A wrestler with World Wrestling Entertainment throws himself on his partner during a match at Bagram Air Field in 2005. Leisure programs at larger bases will be reviewed with an eye toward focusing more on the mission. (Musadeq Sadeq/AP)
KANDAHAR AIR FIELD, Afghanistan — Turn out the lights, the party’s over.
Karaoke, salsa and hip-hop gatherings and a few other popular programs have been shut down at Kandahar, and it could happen at other installations in Afghanistan as commanders carry out a directive by Gen. Stanley McChrystal to focus more on the mission.
Resources devoted to amusing troops on the larger bases would be better used supporting warriors on the more remote, bare-bones bases, officials say.
McChrystal asked units last month to assess every non-mission-related base program as part of an overall look at the military’s presence and strategy in the country, Col. Wayne Shanks, International Security Assistance Force public affairs officer, said Tuesday.
The goal is to “eliminate inefficiencies” in the command so troops “can focus more on our mission,” Shanks said.
Brig. Gen. Dan Schultz, commander of the 143rd Expeditionary Sustainment Command and the senior officer for the U.S. garrison on Kandahar, said the final decision on what will be closed will be made by the ISAF headquarters later this year.
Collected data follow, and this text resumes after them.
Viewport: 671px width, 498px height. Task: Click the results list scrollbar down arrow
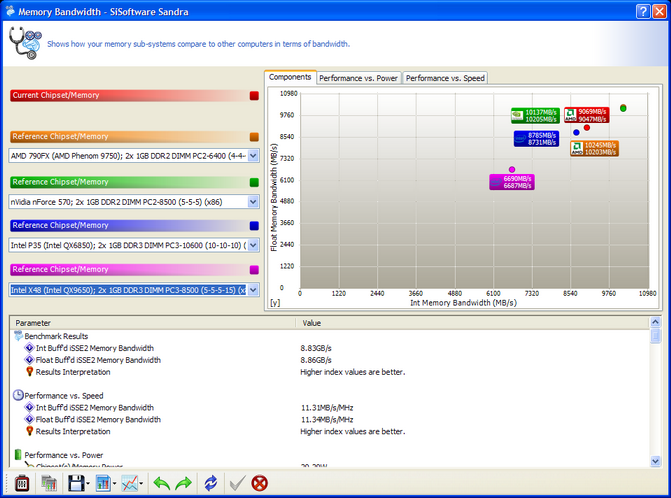[655, 460]
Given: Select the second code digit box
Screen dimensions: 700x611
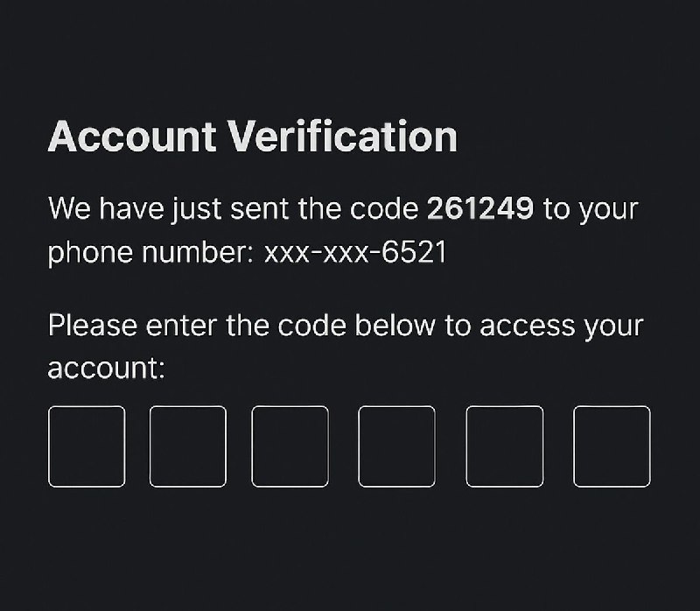Looking at the screenshot, I should click(x=188, y=446).

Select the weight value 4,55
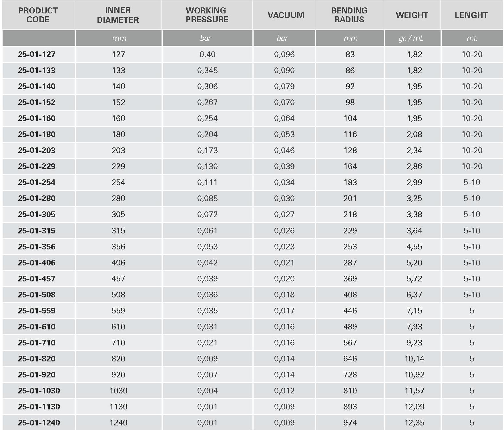[414, 247]

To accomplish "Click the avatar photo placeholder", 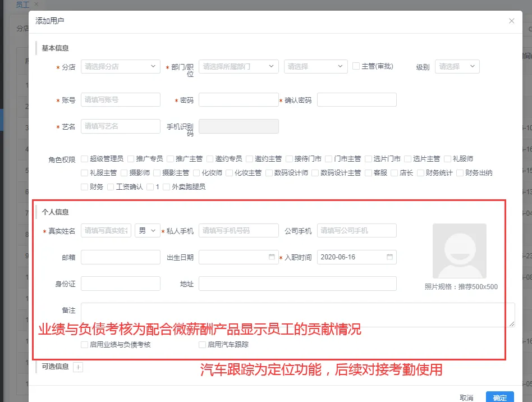I will tap(459, 251).
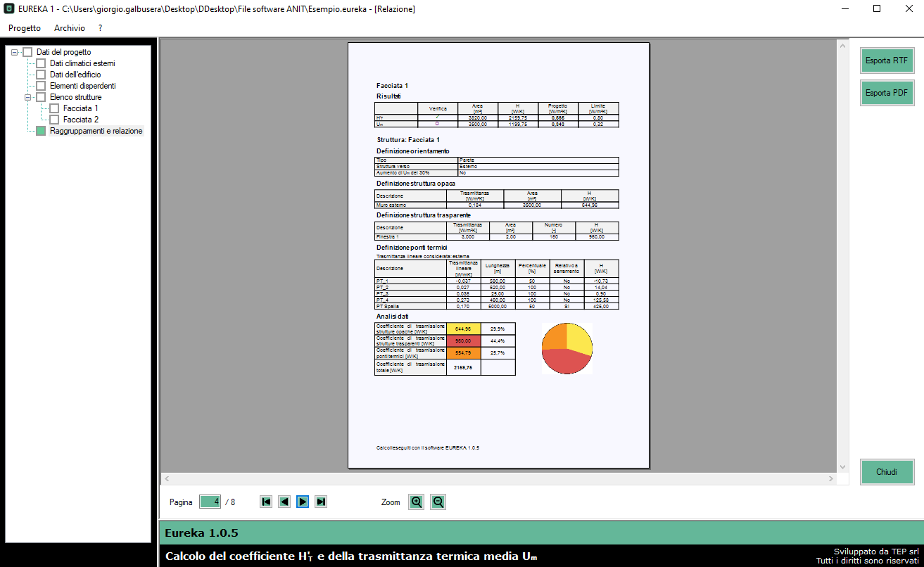This screenshot has height=567, width=924.
Task: Jump to the last report page
Action: 321,502
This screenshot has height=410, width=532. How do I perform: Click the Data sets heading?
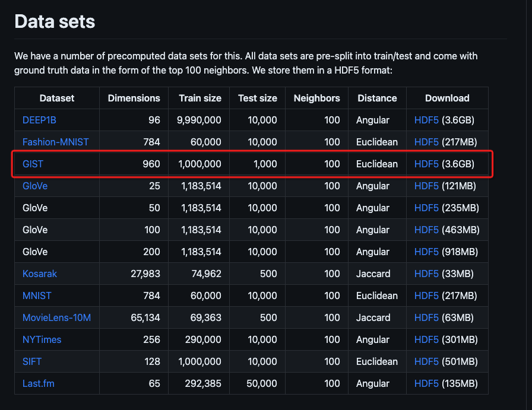pyautogui.click(x=55, y=22)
But he’s already killed a few programs — including karaoke night, which attracted up to 250 people — because he doesn’t think they will be approved.
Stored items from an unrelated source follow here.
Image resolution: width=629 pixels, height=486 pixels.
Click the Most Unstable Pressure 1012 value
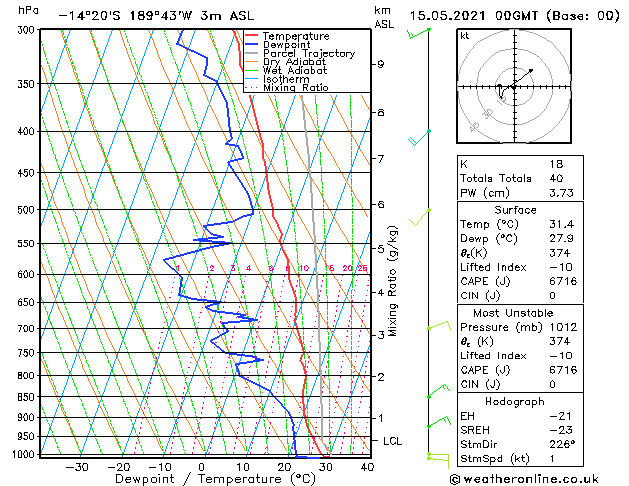[x=563, y=327]
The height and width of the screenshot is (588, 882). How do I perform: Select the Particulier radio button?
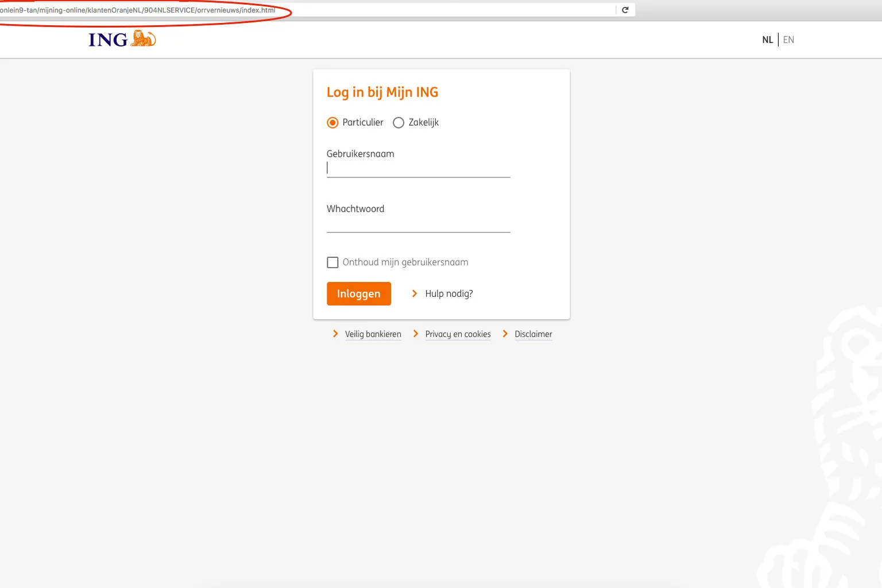point(332,122)
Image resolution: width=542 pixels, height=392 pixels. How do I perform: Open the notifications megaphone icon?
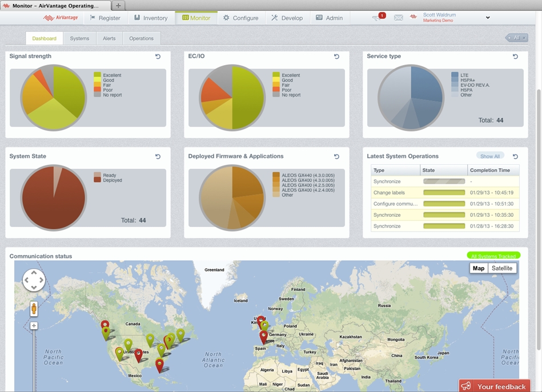(x=377, y=18)
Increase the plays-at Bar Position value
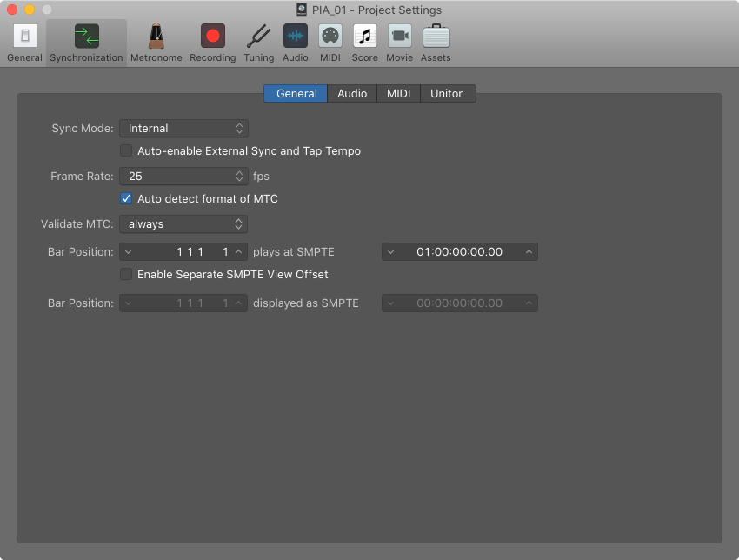 point(239,252)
Schultz said McChrystal’s “target is really things that are distracters to the mission.”
The troops living in austere conditions at forward operating bases focus entirely on the mission, he said, and there’s a perception that troops on rear-area bases like Kandahar “aren’t doing anything.”
“We need to kill that perception,” he said.
Officials say too many resources are being used on things unrelated to combat.
“Instead of flying bullets and food rations to troops at austere combat outposts, some planes and helicopters are instead being used to ferry ice cream and fried chicken to troops far from the front,” according to an article posted on ISAF’s Facebook site.
“Troops who should be on patrol to help protect Afghan civilians from insurgents instead get stuck pulling guard duty while their comrades whoop it up at hip-hop night,” the article continues.
At Kandahar Air Field, word has spread quickly throughout the coalition ranks that the Burger King, Subway, Tim Horton’s coffee shop and other vendors could be closing on “the boardwalk,” a large, covered walkway surrounding a dusty sporting field.
The British, who have command in the south and run the garrison at Kandahar, say they don’t intend to end any of their recreation programs because they use an “Afghan First” policy, hiring local nationals to provide goods and services, which pose no drain on resources.
ISAF Command Sgt. Maj. Michael Hall, McChrystal’s senior adviser, addressed the recreational cuts in a recent news release.
“You know that people are going to get upset that [some MWR programs are] going to go away, but you know, the front-line soldiers, they don’t get that stuff and they don’t need that stuff,” Hall said in the release. He added that while visiting combat outposts, soldiers “laughed … when asked if they’d care if hamburger restaurants and ice cream shops at the main bases were shut down.”
Cutting the leisure activities and services will allow more military supplies to route through air fields like Kandahar and Bagram because it will “free up space for military aircraft,” according to the release.
Army Sgt. Travis Payne, in Kandahar this week with the 154th Transportation Company, said services such as the fast food franchises are important — and expected — for troops who visit from outlying areas.
“They don’t want to be kept in a prison camp,” he said of Kandahar.
Pulling those amenities out would “take away what little morale there is,” said Pfc. John Armstrong, who serves with Payne.
Staff Sgt. Josh Swainston, who lives and works on Forward Operating Base Ramrod, about 50 miles west of Kandahar, said he can see both sides of the issue, but laughed when it was pointed out that he was carrying a take-out coffee from Green Beans.
“I ain’t going to lie,” he said of the shopping opportunities at the boardwalk. “It’s nice.”
One soldier who declined to give his name said he thinks it would be a good idea to close the shops and restrict the recreation programs so everyone — whether on a Spartan forward operating base or at a rear area facility — has the same opportunities.
“It doesn’t seem like they realize we’re in a combat zone,” he said of those living at Kandahar.